Com empresas endividadas, recuperação da economia pós-pandemia deverá ser lenta – G1

A recuperação da economia brasileira – quando vier – deverá ser lenta. Endividadas, as empresas caminham para sair da crise provocada pelo coronavírus com o caixa ainda mais comprometido e sem fôlego para investir, uma combinação que reduz a possibilidade de uma volta acelerada da atividade econômica.

O tamanho do endividamento fica evidente quando se analisa o balanço das empresas de capital aberto. Das 226 companhias não-financeiras com ações negociadas na bolsa de valores, a relação entre capital próprio e endividamento encerrou o ano passado em 76,8%, mostra um levantamento do Instituto de Estudos para o Desenvolvimento Industrial (Iedi). Isso quer dizer que, para cada R$ 1 em dinheiro dos sócios, as empresas têm quase R$ 0,77 em financiamentos.

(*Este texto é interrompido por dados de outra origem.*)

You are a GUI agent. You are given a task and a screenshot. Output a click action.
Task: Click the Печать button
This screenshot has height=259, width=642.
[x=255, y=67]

O estudo apontou que o endividamento recuou em relação a 2018, mas segue no mesmo patamar de 2014, quando teve início a última recessão no país. Além disso, boa parte da queda pode ser atribuída ao processo de desalavancangem realizado por Vale e Petrobras.

“Com o ambiente de recuperação fraca entre 2017 e 2019, o país não criou condições suficientes para que as empresas reduzissem as suas dívidas. Muitas mantêm um nível de endividamento superior ao que era observado em 2014”, afirma o economista-chefe do Iedi, Rafael Cagnin. “Depois do primeiro baque do coronavírus, as companhias, assim como os estados, vão passar por um período de recuperação com medidas que ajudem a gerenciar o endividamento delas.”

O impacto de Vale e Petrobras é notável ao fazer o recorte do tamanho do endividamento apenas do setor industrial. Sem as duas empresas, a relação entre endividamento líquido e capital próprio na indústria é de 94%. Com a mineradora e a petroleira no cálculo, esse índice cai para 73,7%.

Nos últimos anos, o alívio para as empresas também se deu mais com a troca da dívida de curto prazo pela de longo prazo. As companhias aproveitaram o cenário de queda dos juros e fortalecimento do mercado de capitais para se refinanciar. “Com a crise do coronavírus, a dívida curta deve subir de novo devido à necessidade de capital de giro das empresas”, afirma Cagnin.

Aumento da capacidade ociosa

Há um segundo fator que deve levar a postergação do investimento no país: o aumento da capacidade ociosa. Com a economia num ritmo lento, o nível de utilização da capacidade instalada da indústria despencou para 57,3 pontos em abril, segundo o Instituto Brasileiro de Economia, da Fundação Getulio Vargas (Ibre/FGV). É o índice mais baixo da série histórica iniciada em janeiro de 2001.

No curto prazo, o baixo nível de utilização da capacidade instalada é fácil de ser recuperado. Basta a empresa usar maquinário já disponível e contratar mais trabalhadores para acelerar a produção se houver um aumento da demanda. Mas, no longo prazo, os investimentos capazes de garantir um ritmo crescimento mais sustentável da economia brasileira são postergados e apenas destravados quando todo esse processo é concluído.